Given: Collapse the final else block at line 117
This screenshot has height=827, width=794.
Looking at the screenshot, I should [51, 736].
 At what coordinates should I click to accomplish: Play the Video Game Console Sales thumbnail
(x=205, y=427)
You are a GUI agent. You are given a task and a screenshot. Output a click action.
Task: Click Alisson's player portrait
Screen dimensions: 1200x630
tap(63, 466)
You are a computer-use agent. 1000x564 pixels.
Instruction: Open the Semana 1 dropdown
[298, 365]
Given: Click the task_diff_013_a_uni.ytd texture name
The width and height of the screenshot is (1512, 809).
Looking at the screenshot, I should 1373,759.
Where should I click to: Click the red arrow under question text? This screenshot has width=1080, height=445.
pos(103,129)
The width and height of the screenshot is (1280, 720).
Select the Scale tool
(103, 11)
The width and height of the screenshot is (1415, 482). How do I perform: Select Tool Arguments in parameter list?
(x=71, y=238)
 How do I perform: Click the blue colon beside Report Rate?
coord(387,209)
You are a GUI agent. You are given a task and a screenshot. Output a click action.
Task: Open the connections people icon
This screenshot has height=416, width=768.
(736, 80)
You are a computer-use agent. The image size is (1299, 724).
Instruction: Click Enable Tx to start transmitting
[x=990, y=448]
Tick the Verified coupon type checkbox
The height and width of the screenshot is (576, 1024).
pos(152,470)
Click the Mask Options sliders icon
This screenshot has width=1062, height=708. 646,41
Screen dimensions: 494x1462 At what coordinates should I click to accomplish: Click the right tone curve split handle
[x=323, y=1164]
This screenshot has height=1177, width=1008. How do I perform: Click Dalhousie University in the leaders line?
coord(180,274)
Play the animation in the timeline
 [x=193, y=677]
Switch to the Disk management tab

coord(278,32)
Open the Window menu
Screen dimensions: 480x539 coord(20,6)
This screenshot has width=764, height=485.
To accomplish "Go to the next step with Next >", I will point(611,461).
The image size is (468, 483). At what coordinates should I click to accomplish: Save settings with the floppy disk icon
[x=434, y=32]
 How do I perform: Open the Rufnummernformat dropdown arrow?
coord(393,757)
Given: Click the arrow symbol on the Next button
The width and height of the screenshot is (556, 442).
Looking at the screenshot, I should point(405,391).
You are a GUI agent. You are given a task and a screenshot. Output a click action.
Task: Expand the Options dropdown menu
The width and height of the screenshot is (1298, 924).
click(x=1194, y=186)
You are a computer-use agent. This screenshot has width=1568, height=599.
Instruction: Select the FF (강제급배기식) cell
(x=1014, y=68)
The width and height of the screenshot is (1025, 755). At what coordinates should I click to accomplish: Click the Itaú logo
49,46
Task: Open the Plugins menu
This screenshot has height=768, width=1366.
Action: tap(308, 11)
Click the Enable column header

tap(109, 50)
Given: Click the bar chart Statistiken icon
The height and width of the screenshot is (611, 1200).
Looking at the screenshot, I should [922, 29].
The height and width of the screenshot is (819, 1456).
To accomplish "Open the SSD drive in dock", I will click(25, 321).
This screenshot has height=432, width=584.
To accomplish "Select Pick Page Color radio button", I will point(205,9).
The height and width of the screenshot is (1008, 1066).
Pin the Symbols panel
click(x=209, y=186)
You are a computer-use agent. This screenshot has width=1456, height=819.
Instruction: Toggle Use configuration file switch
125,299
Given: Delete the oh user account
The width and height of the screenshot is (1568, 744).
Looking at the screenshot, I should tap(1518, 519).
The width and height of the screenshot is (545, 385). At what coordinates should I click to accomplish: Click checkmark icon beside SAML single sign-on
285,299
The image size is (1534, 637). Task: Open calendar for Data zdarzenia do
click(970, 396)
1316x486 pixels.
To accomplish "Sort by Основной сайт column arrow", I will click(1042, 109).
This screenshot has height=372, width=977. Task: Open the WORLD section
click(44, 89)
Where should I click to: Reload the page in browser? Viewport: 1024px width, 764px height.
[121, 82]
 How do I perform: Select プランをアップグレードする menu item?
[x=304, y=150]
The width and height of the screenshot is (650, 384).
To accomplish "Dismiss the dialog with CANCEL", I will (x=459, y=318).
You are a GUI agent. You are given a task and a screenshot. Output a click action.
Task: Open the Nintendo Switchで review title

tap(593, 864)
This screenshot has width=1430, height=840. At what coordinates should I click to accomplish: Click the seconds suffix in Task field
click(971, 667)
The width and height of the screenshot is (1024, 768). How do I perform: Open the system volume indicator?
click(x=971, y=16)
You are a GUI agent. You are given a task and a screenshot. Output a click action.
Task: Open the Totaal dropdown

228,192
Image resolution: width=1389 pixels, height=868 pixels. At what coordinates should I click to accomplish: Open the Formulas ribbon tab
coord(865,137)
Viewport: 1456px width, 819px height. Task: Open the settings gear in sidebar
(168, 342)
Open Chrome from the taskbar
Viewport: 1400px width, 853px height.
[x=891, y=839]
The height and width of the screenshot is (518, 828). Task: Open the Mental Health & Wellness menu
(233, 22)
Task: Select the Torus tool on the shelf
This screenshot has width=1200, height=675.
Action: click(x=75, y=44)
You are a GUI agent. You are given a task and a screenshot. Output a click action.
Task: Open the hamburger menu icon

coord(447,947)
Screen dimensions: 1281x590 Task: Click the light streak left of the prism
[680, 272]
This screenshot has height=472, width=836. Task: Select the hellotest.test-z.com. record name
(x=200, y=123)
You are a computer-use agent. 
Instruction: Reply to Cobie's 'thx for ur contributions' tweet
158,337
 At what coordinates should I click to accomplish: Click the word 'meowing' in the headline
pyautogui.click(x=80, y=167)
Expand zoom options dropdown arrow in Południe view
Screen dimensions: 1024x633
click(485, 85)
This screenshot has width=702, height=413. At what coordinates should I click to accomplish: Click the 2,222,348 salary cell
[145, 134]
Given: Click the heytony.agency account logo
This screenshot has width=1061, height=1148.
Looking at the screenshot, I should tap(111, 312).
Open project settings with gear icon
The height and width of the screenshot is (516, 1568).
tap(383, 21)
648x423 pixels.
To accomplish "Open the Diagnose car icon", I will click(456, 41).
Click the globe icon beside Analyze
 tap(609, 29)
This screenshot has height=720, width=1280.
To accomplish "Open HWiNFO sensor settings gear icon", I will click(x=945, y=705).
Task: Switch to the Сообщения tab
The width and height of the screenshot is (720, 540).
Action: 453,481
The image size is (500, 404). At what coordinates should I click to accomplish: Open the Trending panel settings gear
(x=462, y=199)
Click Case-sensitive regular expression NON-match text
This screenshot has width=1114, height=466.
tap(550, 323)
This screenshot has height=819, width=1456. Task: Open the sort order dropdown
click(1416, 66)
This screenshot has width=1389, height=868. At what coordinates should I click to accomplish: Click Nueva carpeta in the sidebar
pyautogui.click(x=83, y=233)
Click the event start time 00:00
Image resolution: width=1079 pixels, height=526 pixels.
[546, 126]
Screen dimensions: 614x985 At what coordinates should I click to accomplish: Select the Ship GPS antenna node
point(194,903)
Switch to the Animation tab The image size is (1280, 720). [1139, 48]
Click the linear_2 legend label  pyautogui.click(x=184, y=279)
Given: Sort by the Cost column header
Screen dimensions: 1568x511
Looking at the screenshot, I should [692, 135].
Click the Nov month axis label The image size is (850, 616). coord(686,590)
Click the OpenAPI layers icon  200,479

**Task prompt**
Among the lines above, which ones hold the string "account"? Show them.

**Solution below**
Given: Delete the oh user account
Given: Click the heytony.agency account logo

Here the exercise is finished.